El régimen del pienso de La Zaranda
Todos vamos a terminar como moscas pegadas al cristal…
Todos vamos a terminar metidos en una bolsa de basura…
Todos vamos a terminar siendo el dios del establo.
Sí, porque el pienso no nos va a hacer pensar con más lucidez…
el pienso de bocas insaciables…
el pienso que deja hueca las cabezas y las almas…
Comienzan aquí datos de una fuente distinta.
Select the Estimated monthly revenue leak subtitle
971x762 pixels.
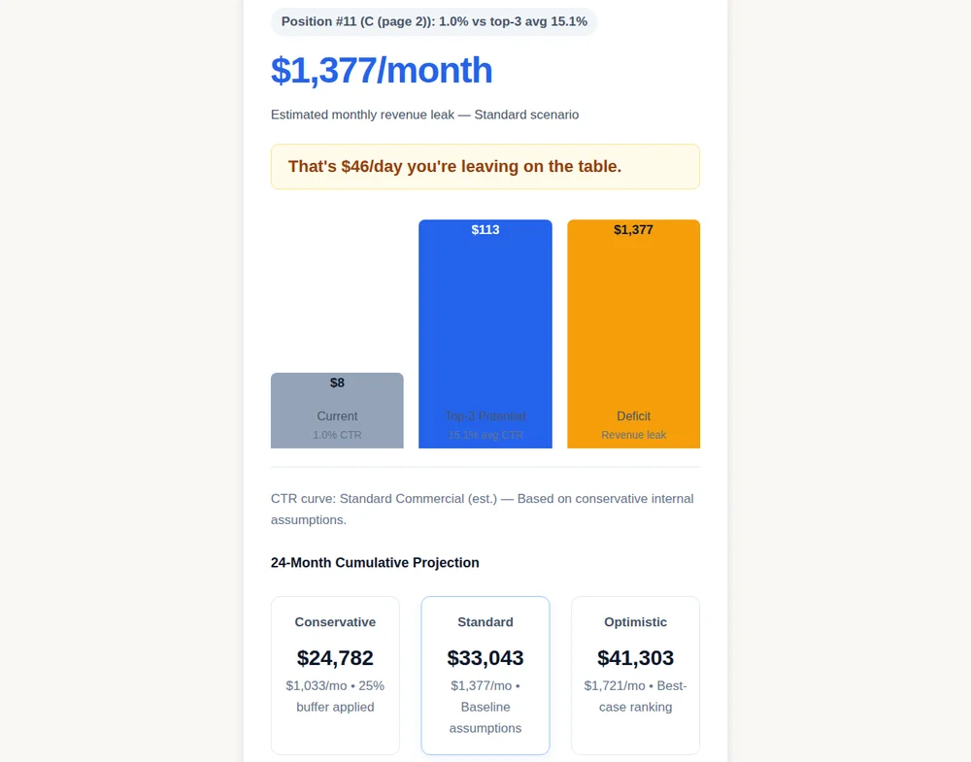click(425, 115)
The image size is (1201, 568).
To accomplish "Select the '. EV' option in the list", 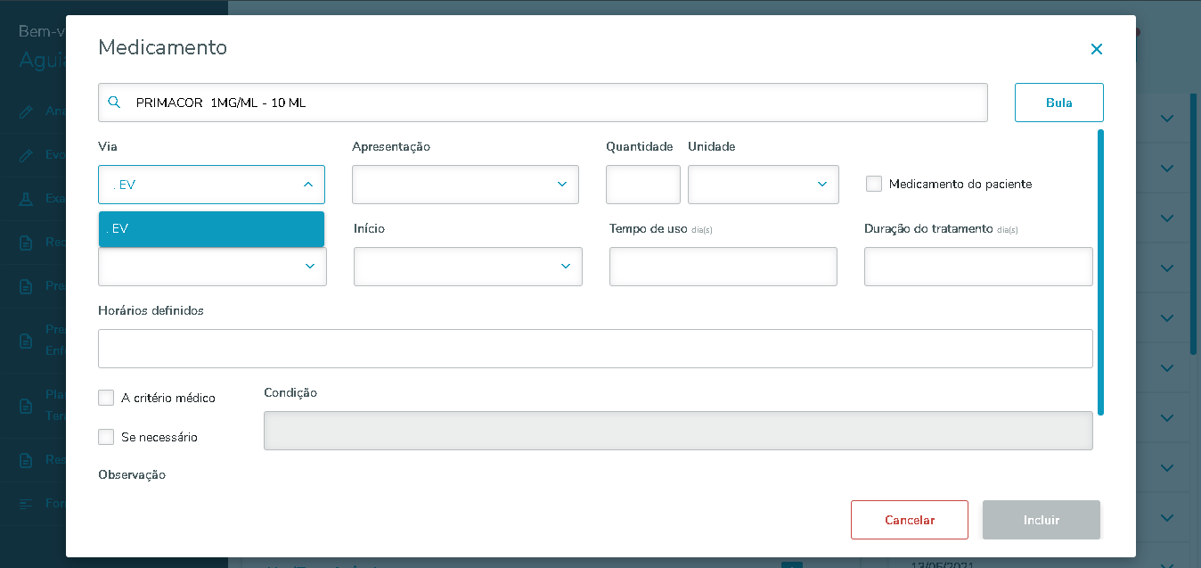I will [x=211, y=229].
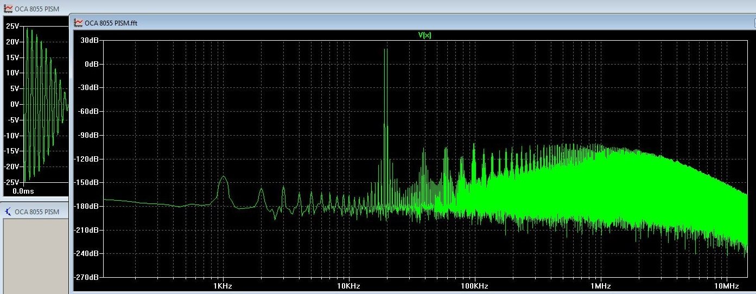756x294 pixels.
Task: Click the transient plot window's waveform icon
Action: pyautogui.click(x=8, y=9)
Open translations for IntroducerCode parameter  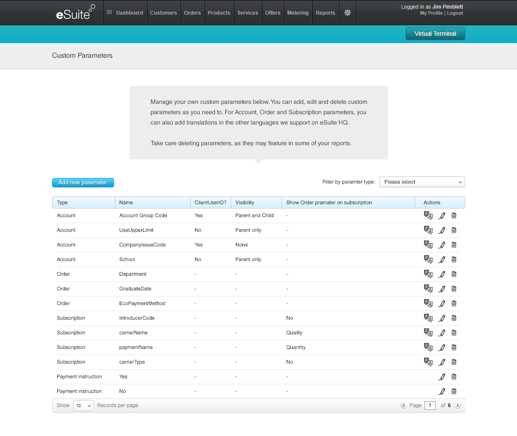pyautogui.click(x=428, y=318)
En teatro pocas veces existe el milagro…la magia o el duende maltrecho de unos cómicos transitando por el precipicio del dolor y la carcajada. En este país de cerdos tras ventanillas mohosas que aspiran a colarse en el traje de un muerto y comerse sus gusanos, en este país…existe La Zaranda, un grupo de seres ambulantes que van llenando los escenarios de poesía y objetos imposibles. Por suerte para algunos…existe…La Zaranda. Y de nuevo, como cada cierto tiempo, se instalan en algún teatro de la ciudad para dejar suspendidas sus frases y lamentos…sus fantasmas y rituales. En El régimen del pienso, su último trabajo, todo está en estado de gracia…El texto, el espacio escénico, los intérpretes, la puesta en escena…El teatro en mayúsculas. Quedan apenas unos días para ver a estos espectros de otro tiempo, nadie que ame el teatro debería perderse su función porque nos hablan de lo esencial para el hombre de hoy, para el de siempre.